Find answers, ask questions, and share your expertise

Copying files within HDFS using wildcard in NiFi

avatar
New Contributor

Hello,


In my flow I need to copy HDFS files based on dynamic wildcard to another HDFS location within the same cluster.


I have Process Group Variables:

  • source_path = 'hdfs:///source/'
  • file_prefix = 'myflow_'

And a Flowfile Attribute:

  • file_timestamp = '20190520'


The source directory contains 4 files, and I need to copy the bolded two of them. The filenames to be copied are "${source_path}${file_prefix}${file_timestamp}.part*".


hdfs:///source/myflow_20190412.part000

hdfs:///source/myflow_20190520.part000

hdfs:///source/myflow_20190520.part001

hdfs:///source/otherflow_20190625.part000


The MoveHDFS processor in NiFi v1.8.0 does not support Expression Language in the File Filter Regex field. How could I achieve this functionality - except for using ExecuteStreamCommand with "hdfs dfs -cp"?


Thank you for your help,

Piotr

2 REPLIES 2

avatar
Master Guru

@Piotr Grzegorski

Try using ListHDFS + FetchHDFS processors.

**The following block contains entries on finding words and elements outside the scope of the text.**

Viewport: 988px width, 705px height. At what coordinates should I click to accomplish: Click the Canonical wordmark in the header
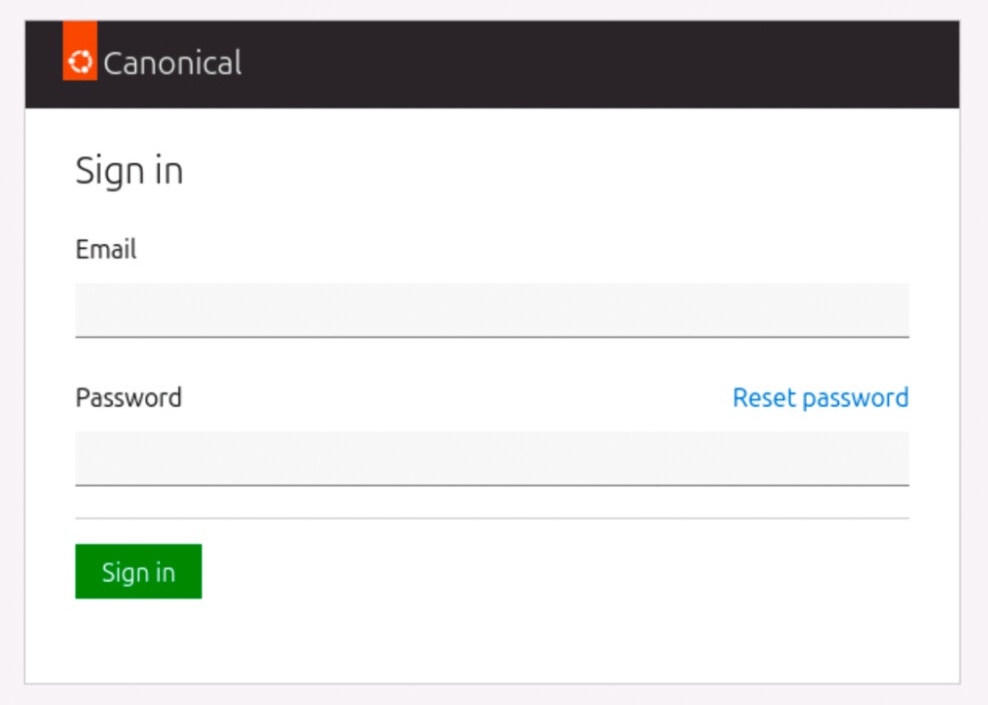[172, 63]
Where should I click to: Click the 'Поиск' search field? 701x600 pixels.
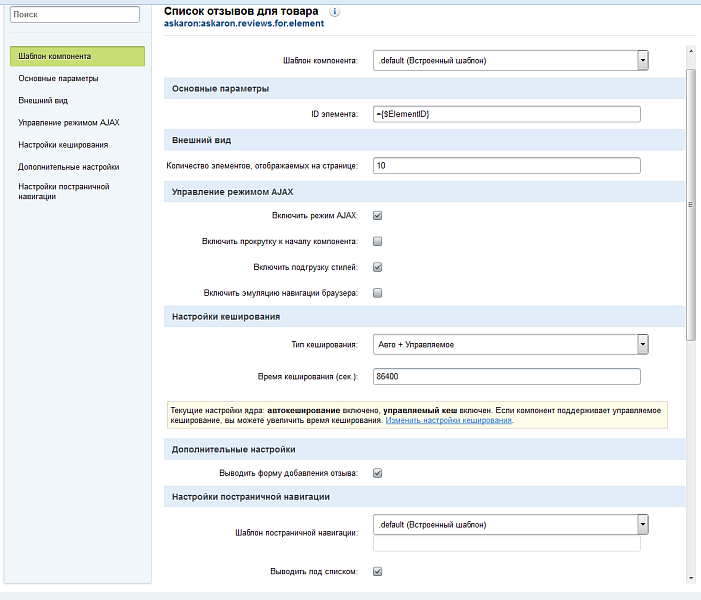point(75,15)
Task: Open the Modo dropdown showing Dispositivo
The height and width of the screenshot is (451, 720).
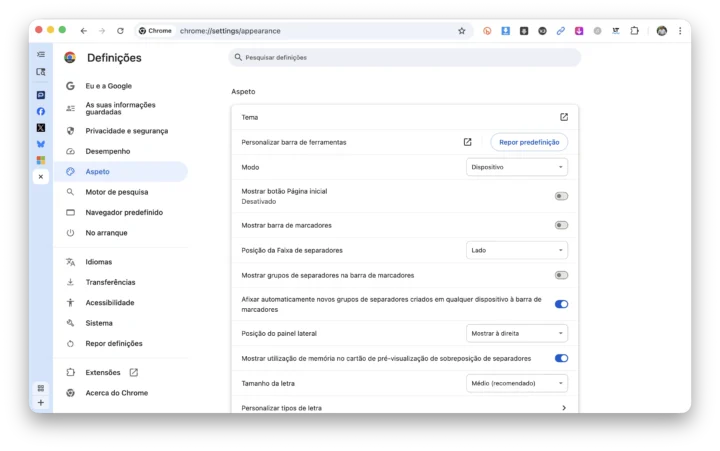Action: 517,167
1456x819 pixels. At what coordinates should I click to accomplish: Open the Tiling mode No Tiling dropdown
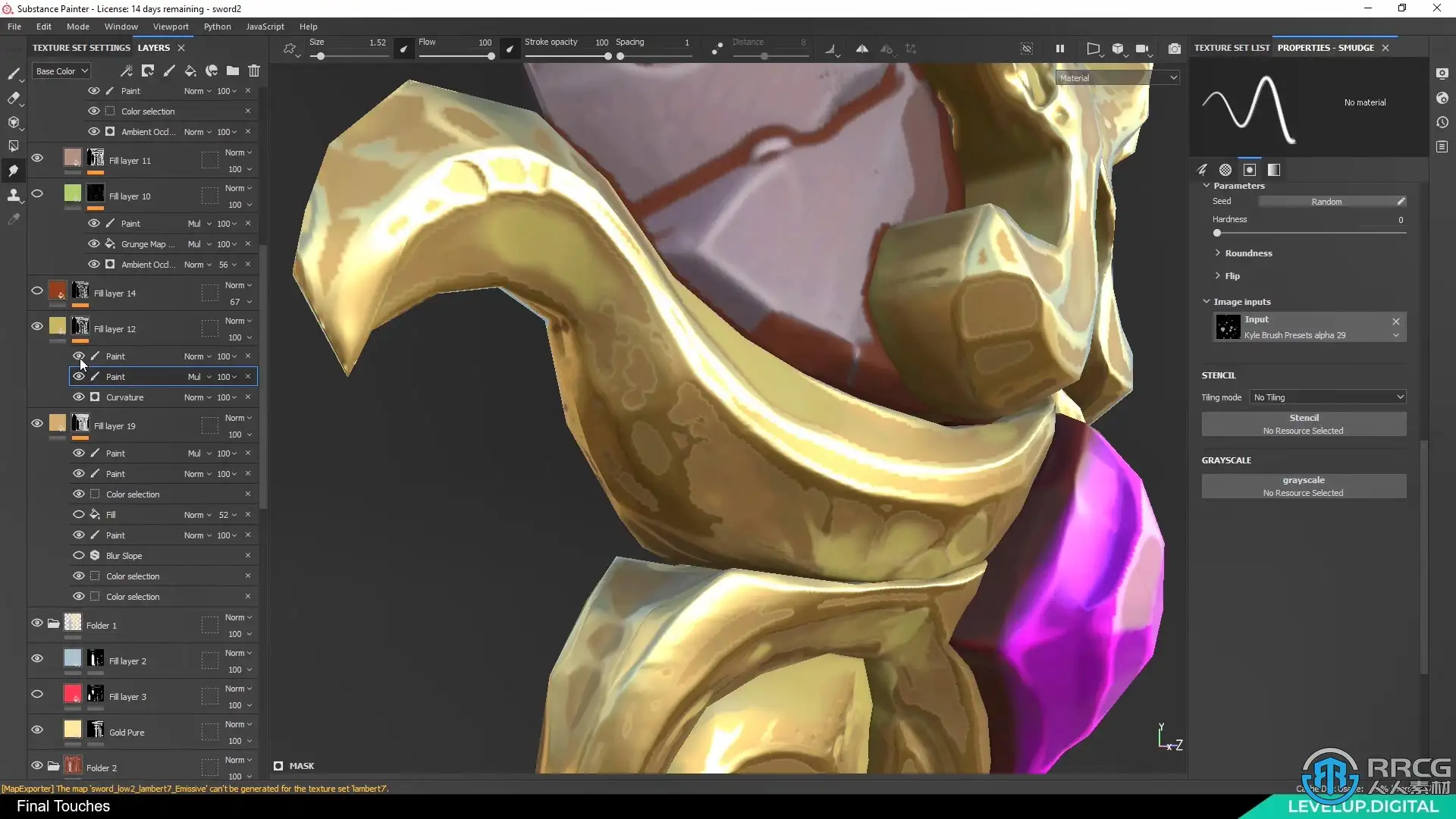tap(1328, 397)
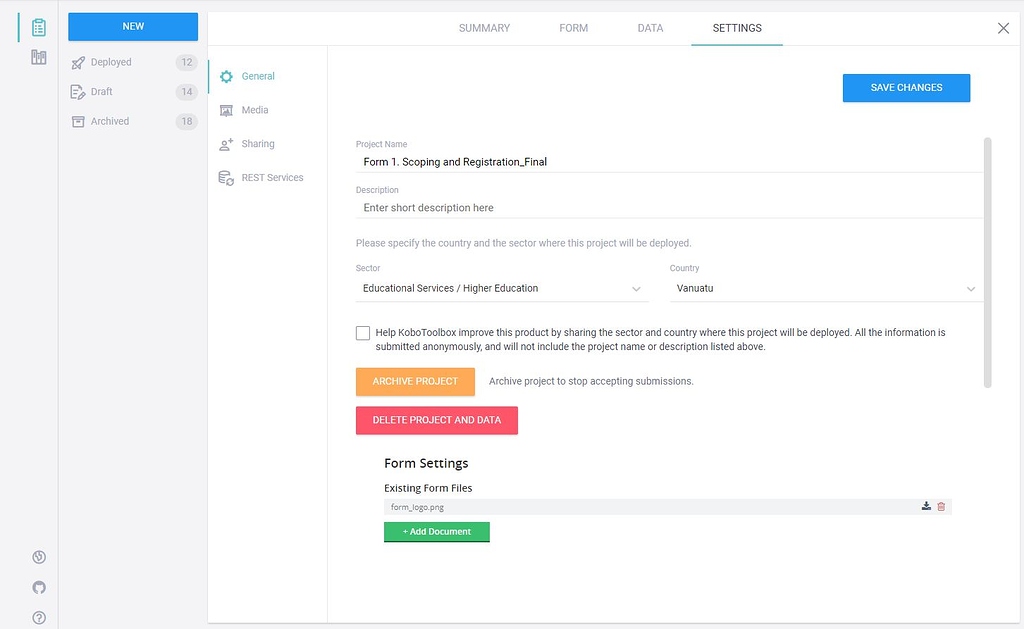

You can simulate MoveHDFS processor with the below Flow:

ListHDFS //list all the files in HDFS directory
RouteOnAttribute //Use nifi expression language to filter out the required files
FetchHDFS //fetch the files from HDFS
PutHDFS //put the files into HDFS directory.
DeleteHDFS //delete the file from HDFS directory that are pulled from FetchHDFS

-

If the answer is helpful to resolve the issue, Login and Click on Accept button below to close this thread.This will help other community users to find answers quickly 🙂

avatar
New Contributor

Thank you for your answer.


The problem is ListHDFS is a starting processor - it does not accept incoming connections, so I can't provide the changing input directory using a flowfile.